LMMs such as LLaVA [2] typically input a sequence of visual tokens as prefix tokens to the LLM for visual-linguistic reasoning. The visual encoder from pretrained vision-language models, such as CLIP [29] and SigLIP [46], is typically utilized to project the images into the set of visual tokens. In particular, the CLIP visual encoder represents an input image $I$ as an $H× W$ grid of visual tokens ${X}_H× W$ , where each $X_i∈ℝ^C$ is a $C$ dimensional feature vector. Our goal is to learn nested sets of visual tokens $[{X}_S_1,{X}_S_2,⋯,{X}_S_{M}]$ which encode the visual information in a coarse-to-fine manner. To this end, we enforce ${X}_S_{i}⊂{X}_S_{i+1},∀ i$ . Importantly, we do not introduce any new learnable parameters to the LMM. We instead optimize the CLIP visual encoder to learn the nested visual representation directly, and train the ensuing LLM to adapt to the learned nested set of tokens.

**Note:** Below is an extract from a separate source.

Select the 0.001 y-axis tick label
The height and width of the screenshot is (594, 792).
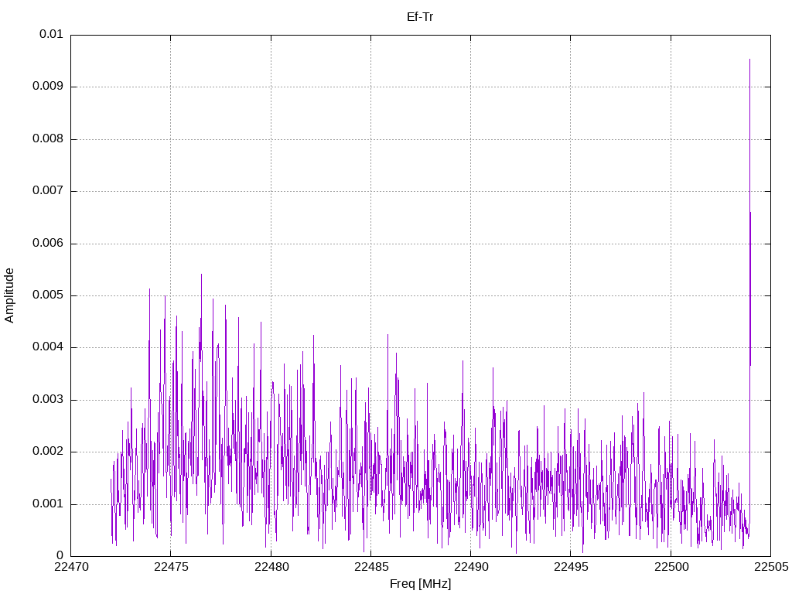[x=47, y=504]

For ease of exposition, we consider CLIP-ViT-L-336 [29] as the visual encoder, where an image is encoded as $24× 24$ visual tokens (576 total). We create $M$ sets of tokens e.g., $|S_i|∈\{1,9,36,144,576\}$ , in which the visual tokens at the coarser level are derived directly from those at the finer level. Specifically, given the initial $24× 24$ visual tokens, We sequentially apply $2× 2$ pooling with a stride 2, resulting in $12× 12,6× 6$ , and $3× 3$ visual tokens. Finally, we apply $3× 3$ pooling and get the most condensed single visual token. In this way, the sets of Matryoshka visual tokens can gradually preserve the spatial information in the original tokens while simultaneously forming a coarse-to-fine nested representation.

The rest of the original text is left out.